Engineering Decisions
| Decision | Choice | Rationale |
|---|---|---|
| Test strategy | Two-tier: workflow mocks client methods; client mocks HTTP | Keeps CLI tests focused on flow/config; client tests validate wire contract |
| Opportunistic upgrade | Explicit _maybe_upgrade_binding_ref() helper in service, called at each call site | Visible side effect, no decorator magic, DRY via shared helper |
tracker discover output | Rich table default + --json flag | Matches CLI patterns; both human and automation audiences |
| Stale-binding detection | Reactive from endpoint error responses | No extra round-trip; bind-validate reserved for --bind-ref |
--project-slug on bind | Removed as user-facing flag | Legacy read compat only; no user-facing fallback per ADR |
| New discovery module | tracker/discovery.py for dataclasses + selection | Keeps config.py focused on persistence; keeps service.py focused on orchestration; pure data only (no I/O) |
| Client error enrichment | SaaSTrackerClientError gains error_code, status_code, details attrs | Prerequisite for reactive stale-binding detection; backward-compatible with existing str(e) callers |
| Facade evolution | TrackerService gains discover(), updated bind(), status(all=) | All CLI commands go through this facade; omitting it would leave the integration seam undefined |
| Existing endpoint evolution | All 5 client methods gain optional binding_ref param | Required for binding_ref-primary routing; coordinated SaaS contract change |
| Config unknown field passthrough | from_dict()/to_dict() preserve unrecognized keys | Prevents data loss when future config fields are added by newer CLI versions |
| Idempotency header | Idempotency-Key (not X-Idempotency-Key) | Matches existing convention in saas_client.py push/run/bind_mission_origin |
Dependency Graph (Implementation Order)
Wave 1 (parallel, no inter-dependencies):
WP01: Config model evolution (TrackerProjectConfig + unknown field passthrough)
WP02: Discovery dataclasses (discovery.py — pure data helpers)
WP03: Client error enrichment (SaaSTrackerClientError + _request_with_retry update)
Wave 2 (depends on Wave 1):
WP04: SaaS client new methods (resources, bind_resolve, bind_confirm, bind_validate)
│ depends on WP02 (discovery types), WP03 (enriched errors)
│
WP05: Existing endpoint evolution (status/pull/push/run/mappings gain binding_ref param)
depends on WP03 (enriched errors for stale-binding detection)
Wave 3 (depends on Waves 1-2):
WP06: Client HTTP contract tests (new endpoints + binding_ref variants on existing endpoints)
depends on WP04, WP05
WP07: SaaS service layer (saas_service.py — discover, resolve_and_bind,
_maybe_upgrade_binding_ref, _resolve_routing_params, stale-binding detection)

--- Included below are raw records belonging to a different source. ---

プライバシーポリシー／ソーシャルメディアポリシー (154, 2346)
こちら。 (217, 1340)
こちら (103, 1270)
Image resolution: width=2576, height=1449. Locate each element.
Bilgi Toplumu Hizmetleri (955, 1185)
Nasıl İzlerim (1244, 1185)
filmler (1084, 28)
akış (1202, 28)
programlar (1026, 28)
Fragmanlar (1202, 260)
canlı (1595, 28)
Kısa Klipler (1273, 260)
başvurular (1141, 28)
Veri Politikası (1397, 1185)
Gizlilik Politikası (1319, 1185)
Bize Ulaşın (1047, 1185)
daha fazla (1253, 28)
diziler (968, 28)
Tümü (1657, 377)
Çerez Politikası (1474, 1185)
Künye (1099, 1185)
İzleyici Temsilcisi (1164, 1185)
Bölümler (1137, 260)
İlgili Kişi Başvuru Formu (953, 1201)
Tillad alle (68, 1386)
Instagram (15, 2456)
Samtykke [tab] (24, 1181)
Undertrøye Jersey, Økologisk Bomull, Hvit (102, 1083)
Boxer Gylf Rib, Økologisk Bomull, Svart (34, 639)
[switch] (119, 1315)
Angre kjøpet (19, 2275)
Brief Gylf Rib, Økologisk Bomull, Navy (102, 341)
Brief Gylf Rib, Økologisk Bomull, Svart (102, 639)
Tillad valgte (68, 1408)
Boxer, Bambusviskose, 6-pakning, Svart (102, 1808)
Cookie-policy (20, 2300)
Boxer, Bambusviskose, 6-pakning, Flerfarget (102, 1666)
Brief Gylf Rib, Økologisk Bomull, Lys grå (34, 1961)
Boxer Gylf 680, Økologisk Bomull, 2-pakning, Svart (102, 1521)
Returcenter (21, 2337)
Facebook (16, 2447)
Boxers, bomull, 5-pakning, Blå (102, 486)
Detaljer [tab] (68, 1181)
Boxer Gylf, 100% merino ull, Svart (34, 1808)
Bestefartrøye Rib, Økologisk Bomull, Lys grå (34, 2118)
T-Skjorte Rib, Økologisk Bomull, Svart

depends on WP01, WP02, WP04, WP05
Wave 4 (depends on Wave 3):
WP08: TrackerService facade (service.py — discover, updated bind, status(all=))
depends on WP07
WP09: Service workflow tests (mock client boundary)
depends on WP07
Wave 5 (depends on Wave 4; parallel within wave):
WP10: CLI discover command (tracker.py — rich table, --json, numbered display)
depends on WP08
WP11: CLI bind command update (discovery flow, --bind-ref, --select, re-bind confirm)
depends on WP08
WP12: CLI status --all (installation-wide summary)
depends on WP08
Wave 6:
WP13: Integration / acceptance tests (end-to-end scenarios 1-12)
depends on all aboveParallelization Opportunities
- Wave 1: WP01, WP02, WP03 are fully independent (config model, discovery types, error enrichment)
- Wave 2: WP04, WP05 can run in parallel (different files, both depend on Wave 1)
- Wave 3: WP06, WP07 can run in parallel (tests vs service implementation)
- Wave 5: WP10, WP11, WP12 are fully independent (three CLI commands, all depend on facade)
- Maximum parallelization: 6 waves instead of 13 sequential steps
Complexity Tracking
No constitution violations. No complexity justifications needed.